五姨娘一脸为难:“妾身刚才说了,可是云儿她说……定要见你。”
说完,略顿了顿,五姨娘劝道:“妾身看云儿像有要紧事,不如放她进来,她小孩子家能有什么,把话说了也就没事了,省得惹她那倔劲儿上来,反而耽搁的更久。”
邵嘉应叹了口:“行了行了,让她进来……叫她母亲惯得越大越没个样儿!”
说话间邵嘉应走出书房,进了卧室。
邵云心跟在五姨娘身后走进来的时候,正看见自己的父亲随意披了件外袍,显然刚睡醒,脸上的表情还带着刚睡醒时略显呆滞的僵硬。
“女儿见过父亲!”邵云心赶紧给父亲行了个家常礼。
邵嘉应随意摆了摆手,在圈椅里坐了,拿了桌上的茶盅含了口温茶,边漱口边问:“时辰尚早,你不勤勉修行,跑来这儿嚷什么?”
邵云心看了眼乖巧立在父亲身后的五姨娘,小声道:“女儿有件要紧事,嗯……此事只能讲与父亲一人……”
邵嘉应眉心一拧,正欲开口,立在他身后的五姨娘吟吟笑道:“云儿难得过来,妾身酥,你爷俩儿慢慢聊。”说完,扭身去了。

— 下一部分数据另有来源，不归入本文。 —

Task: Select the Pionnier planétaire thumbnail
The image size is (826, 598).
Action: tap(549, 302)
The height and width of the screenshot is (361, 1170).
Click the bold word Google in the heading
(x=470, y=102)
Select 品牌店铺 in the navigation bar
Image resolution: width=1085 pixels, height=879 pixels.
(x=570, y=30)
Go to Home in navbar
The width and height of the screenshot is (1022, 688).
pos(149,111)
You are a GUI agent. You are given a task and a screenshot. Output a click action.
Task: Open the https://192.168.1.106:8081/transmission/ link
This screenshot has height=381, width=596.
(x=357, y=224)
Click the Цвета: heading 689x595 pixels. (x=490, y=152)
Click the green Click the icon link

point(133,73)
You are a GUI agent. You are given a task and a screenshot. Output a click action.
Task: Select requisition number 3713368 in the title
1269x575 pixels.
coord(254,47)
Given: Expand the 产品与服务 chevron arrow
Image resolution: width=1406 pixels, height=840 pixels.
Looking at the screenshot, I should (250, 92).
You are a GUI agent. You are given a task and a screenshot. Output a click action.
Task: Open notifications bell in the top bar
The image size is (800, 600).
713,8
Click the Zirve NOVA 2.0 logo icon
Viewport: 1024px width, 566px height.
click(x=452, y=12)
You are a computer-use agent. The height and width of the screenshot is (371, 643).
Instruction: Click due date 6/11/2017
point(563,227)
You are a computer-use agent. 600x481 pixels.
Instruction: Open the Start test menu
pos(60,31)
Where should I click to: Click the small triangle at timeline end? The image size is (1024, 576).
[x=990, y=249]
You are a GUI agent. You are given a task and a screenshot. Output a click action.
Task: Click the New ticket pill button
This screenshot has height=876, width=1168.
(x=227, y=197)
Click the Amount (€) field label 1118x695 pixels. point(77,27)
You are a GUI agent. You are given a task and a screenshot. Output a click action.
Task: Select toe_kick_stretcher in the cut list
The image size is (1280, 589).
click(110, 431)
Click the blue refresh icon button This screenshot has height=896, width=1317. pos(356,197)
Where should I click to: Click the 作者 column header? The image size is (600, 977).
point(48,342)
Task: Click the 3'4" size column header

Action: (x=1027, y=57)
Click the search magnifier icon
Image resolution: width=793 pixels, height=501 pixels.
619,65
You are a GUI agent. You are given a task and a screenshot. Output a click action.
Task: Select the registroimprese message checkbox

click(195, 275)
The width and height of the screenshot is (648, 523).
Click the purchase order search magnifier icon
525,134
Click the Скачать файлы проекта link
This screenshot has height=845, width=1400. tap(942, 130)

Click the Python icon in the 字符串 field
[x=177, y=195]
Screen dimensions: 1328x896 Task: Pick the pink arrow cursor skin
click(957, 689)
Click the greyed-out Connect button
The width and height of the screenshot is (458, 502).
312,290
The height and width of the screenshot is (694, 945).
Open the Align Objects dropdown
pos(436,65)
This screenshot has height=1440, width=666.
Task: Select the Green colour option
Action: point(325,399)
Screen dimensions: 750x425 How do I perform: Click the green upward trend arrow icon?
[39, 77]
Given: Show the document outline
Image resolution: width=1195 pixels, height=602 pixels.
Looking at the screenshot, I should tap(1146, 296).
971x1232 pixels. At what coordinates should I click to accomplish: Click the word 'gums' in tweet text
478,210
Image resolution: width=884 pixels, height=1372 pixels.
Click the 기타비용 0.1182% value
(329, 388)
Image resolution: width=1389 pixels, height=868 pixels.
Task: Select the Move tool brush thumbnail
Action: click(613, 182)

邵云心一直盯着五姨娘出了门,还放开神识确认她实已离开,才转回身。
邵嘉应皱眉,表情里带着明显的不悦:“行了,这会儿没旁人了,你有话便说吧。”
邵云心虽是他唯一的女儿,可是邵嘉应天生性情凉薄,对这个女儿内心里并未特别疼爱。
但因修士生养不易,他又是至晚年才有的邵云心,便对她比旁人稍显宽容些。
可惜邵云心虽然天赋不错,平日修行却总并不上进。邵嘉应见她并非继承衣钵的根苗,便也渐渐不再对她关怀过问。
父女俩的关系事实上并不亲厚。
邵云心极少这样单独与父亲说话,此刻,她竟有些莫名的紧张。
“父亲,女儿今日想跟您说的是……八姨娘!”
听见“八姨娘”三个字,邵嘉应的眉心不着痕迹地压了压:“八姨娘怎的了?”
邵云心只觉自己的心在擂鼓,这件事干系重大,她一边琢磨怎么跟父亲说清楚,一边考虑待会儿该如何跟父亲解释她今晚为何偷跑出去跟踪八姨娘。
毕竟她跟契府退亲的事儿,在没办成之前千万不能让父亲知晓。